# [Consigne A]
Reproduisez à l'identique les lignes de tous les enregistrements ci-dessous, en omettant les images.

L'Arabie a sauvé l'Égypte du chaos
Sans le soutien financier saoudien, le maréchal Abdel Fattah al-Sissi n'aurait pu s'imposer face aux Frères musulmans de Mohamed Morsi. Ni acquérir les 24 avions Rafale et les deux navires Mistral que la France lui a vendus. Riyad a toujours considéré l'Égypte comme sa profondeur stratégique et les Frères musulmans comme un danger existentiel pour les monarchies conservatrices. Washington a suivi ce processus avec une certaine méfiance et les Saoudiens ont peu apprécié que l'Amérique laisse tomber l'Égypte. D'où un renforcement des liens anciens avec la France.
La légitimité de la monarchie reste religieuse
Le pacte a été scellé au XVIIIe siècle entre un chef de guerre, Mohammed Ibn Saoud, et un prédicateur partisan d'un retour aux sources de la pratique religieuse et sociale : Mohammed ben Abdelwahhab, sorte de Luther musulman. Cette alliance du sabre et du goupillon est le fondement de la légitimité du royaume. S'il existe une élite jeune et plutôt moderniste tournée vers l'Occident et à 80 % formée aux États-Unis, la réalité sociologique de l'Arabie ne se résume pas à cette minorité.
La société saoudienne demeure profondément conservatrice et toute tentative d'évolution brutale risquerait de faire exploser un pays qui est (avec l'Iran) le plus gros réservoir à pétrole du Moyen-Orient. Le roi Salmane a resserré le système autour du clan des Soudeyri, du nom de l'une des épouses de son père, le roi Abdelaziz, fondateur de l'Arabie moderne.
Le cheikh Nimr Baqer al-Nimr était un agitateur chevronné
Même si son exécution est, bien sûr, injustifiable, le cheikh chiite n'était pas, si l'on ose dire, un enfant de chœur. Formé en Iran, il était revenu dans son pays en 1994. Chaque vendredi, il prononçait depuis la mosquée Imam Hussein d'Awamiya, sa ville natale de l'est, des prêches enflammés. En 2009, il avait particulièrement irrité les autorités en lançant un véritable appel à la sécession, préconisant le rattachement de la province orientale (majoritairement chiite) au royaume de Bahreïn, lui aussi chiite bien qu'administré par une dynastie sunnite.

# [Enregistrements d'entrée]
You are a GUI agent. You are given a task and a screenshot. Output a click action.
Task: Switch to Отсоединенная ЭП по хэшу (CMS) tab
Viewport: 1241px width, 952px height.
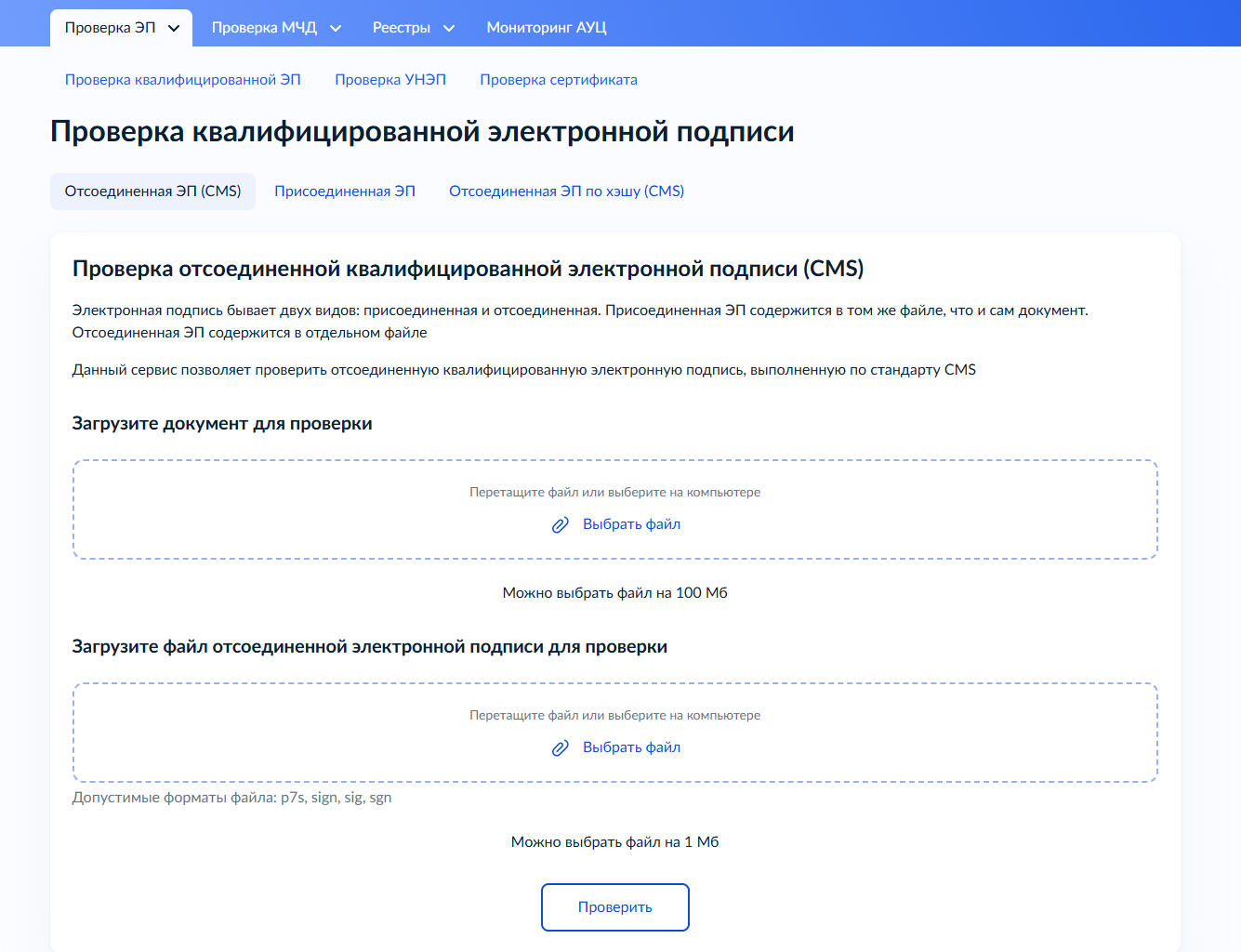566,192
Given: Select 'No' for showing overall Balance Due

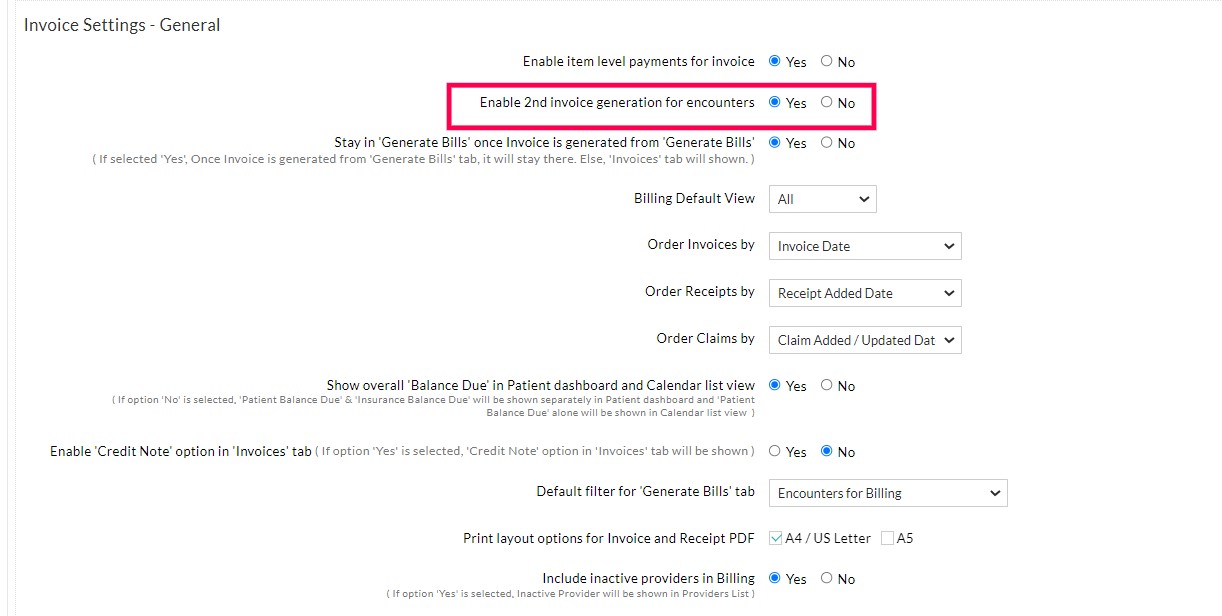Looking at the screenshot, I should pyautogui.click(x=827, y=385).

# [Consigne B]
Transcrivez fidèlement le passage de l'extrait sur l'Arabie saoudite compris entre « L'Arabie a sauvé » et « avec la France. », bornes incluses.

# [Sortie complète A]
You are a GUI agent. You are given a task and a screenshot. Output a click action.
Task: Switch to Отсоединенная ЭП по хэшу (CMS) tab
Viewport: 1241px width, 952px height.
566,192
Given: Select 'No' for showing overall Balance Due

Looking at the screenshot, I should pyautogui.click(x=827, y=385).

# [Sortie complète B]
L'Arabie a sauvé l'Égypte du chaos
Sans le soutien financier saoudien, le maréchal Abdel Fattah al-Sissi n'aurait pu s'imposer face aux Frères musulmans de Mohamed Morsi. Ni acquérir les 24 avions Rafale et les deux navires Mistral que la France lui a vendus. Riyad a toujours considéré l'Égypte comme sa profondeur stratégique et les Frères musulmans comme un danger existentiel pour les monarchies conservatrices. Washington a suivi ce processus avec une certaine méfiance et les Saoudiens ont peu apprécié que l'Amérique laisse tomber l'Égypte. D'où un renforcement des liens anciens avec la France.